Dany’s – At Dany’s there is a certain bartender by the name of Jean. Beyond being an all-round good guy, Jean also mixes a mean margarita. Pretty much spot-on. Provided that Jean is on the bar, Dany’s margarita’s are almost a match for those of Colon.

Bricks – A margarita appears to be a very personal experience. As with Dany’s a certain talented individual can make all the difference. Appalled at my description of the Bricks margarita in my previous post the manager, Jose, took up the challenge. The result? A unique take on the traditional margarita, made with a touch of lemon and a refreshingly different approach to the old classic. Definitely worth a try. Again, ask for Jose.

And now an out-of-Hamra (shock horror) margarita joins the mix:

Carlito’s (Antelias) - Now, I must admit to a certain bias here as my brother-in-law was the bartender in question.

However, Carlito’s (part-owned by the guy who managed Monet’s Pacifico back in the day when it did the best mixed drinks in town – as an aside, a few of the bartenders at Kayan are graduates of the Pacifico school overseen by this guy) margarita was quite exceptional. Simply blended, a mix of sweet and sour, not too much salt, it was a great example of what an extraordinarily simple mixed drink can be if done well.


As Carlito’s isn’t a Hamra bar, the league table stands as follows:

Colon – Nadim still rules the roost
Dany’s – Provided Jean’s on the bar (Carlito’s would slot in at joint second place)
Bricks – Try out Jose’s alternative blend
Ferdinand / Neighbours – This blog is not responsible for any injuries that occur while sampling margaritas at either establishment

The verdict so far – If you’re looking for a margarita in Hamra, speak to Nadim, an easy-going guy and a talented mixer.

Friday, 26 August 2011

The Brit goes to Maameltein

So, on Wednesday night I had my first Maameltein experience.

A good friend of mine is getting married today, so on Wednesday night a group of around 10 guys all met in a Hamra bar before heading up the highway to the red light district of Lebanon.

Now, I’d heard a lot about Maameltein, usually in hushed tones or as the subject of a ribald joke and was looking forward to seeing what all the fuss was about.

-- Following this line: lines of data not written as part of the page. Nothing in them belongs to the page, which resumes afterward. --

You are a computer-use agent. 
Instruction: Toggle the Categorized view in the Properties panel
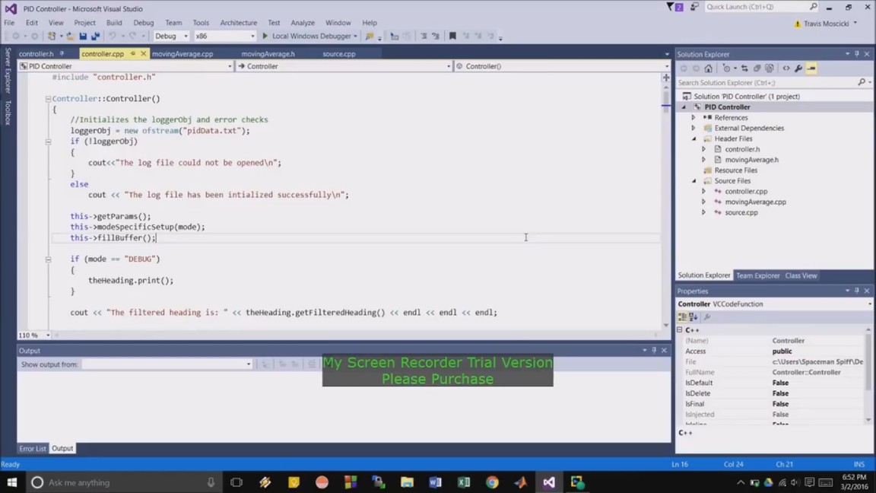point(683,317)
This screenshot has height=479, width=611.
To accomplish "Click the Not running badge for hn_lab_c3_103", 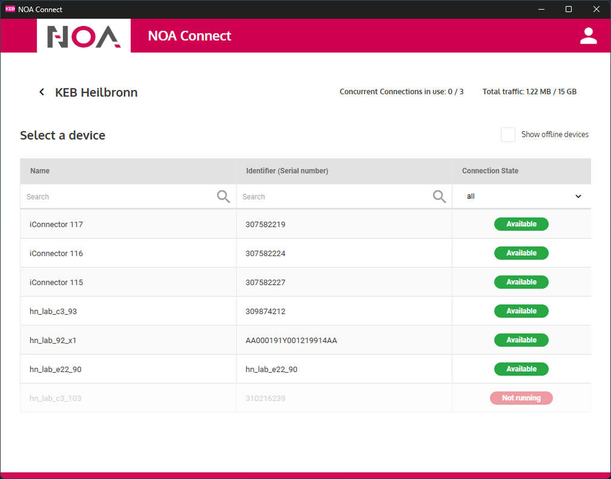I will click(521, 398).
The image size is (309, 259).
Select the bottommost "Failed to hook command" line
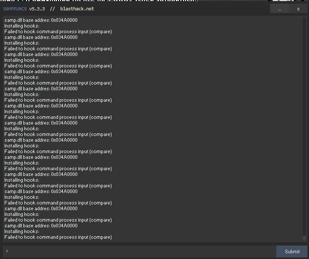[x=58, y=237]
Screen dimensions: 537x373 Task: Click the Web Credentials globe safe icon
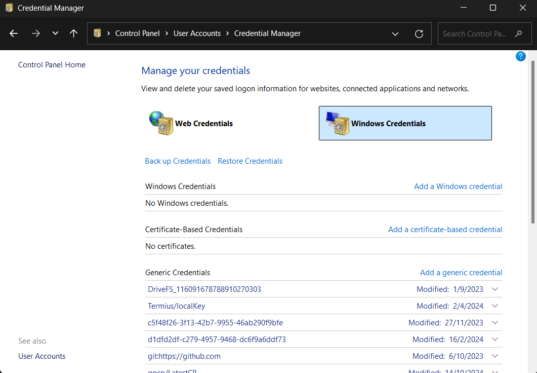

At this point I’d like to point out that I’m not a strip club kind of guy. However, I’ve been to a few as a result of stag parties in the UK and the rare drunken decision while out with the boys. But, aside from a light-hearted introduction to the Lebanese club scene at Hamra’s Tiko Tiko (two rounds of 20 USD Almaza, a platter of watermelon – bizarre – and a Russian woman doing the robot dance around a stripper pole), I hadn’t ventured through the doors of a “super nightclub” before.

Boy, was I about to be disappointed.

Now I’ve always been of the opinion that, in the vast majority of cases, strip clubs are profoundly depressing places. The women gyrate away in varying states of undress as older men, as likely as not smoking cigars, salivate freely. The dimly-lit, smoky bar creates an atmosphere that altogether clashes with the pulsating, optimistic beats of the latest chart toppers. The glazed eyes of the women hint that far from being aroused by their companion, they’re actually composing tomorrow’s shopping list as they grind up against the pole or have their thigh stroked.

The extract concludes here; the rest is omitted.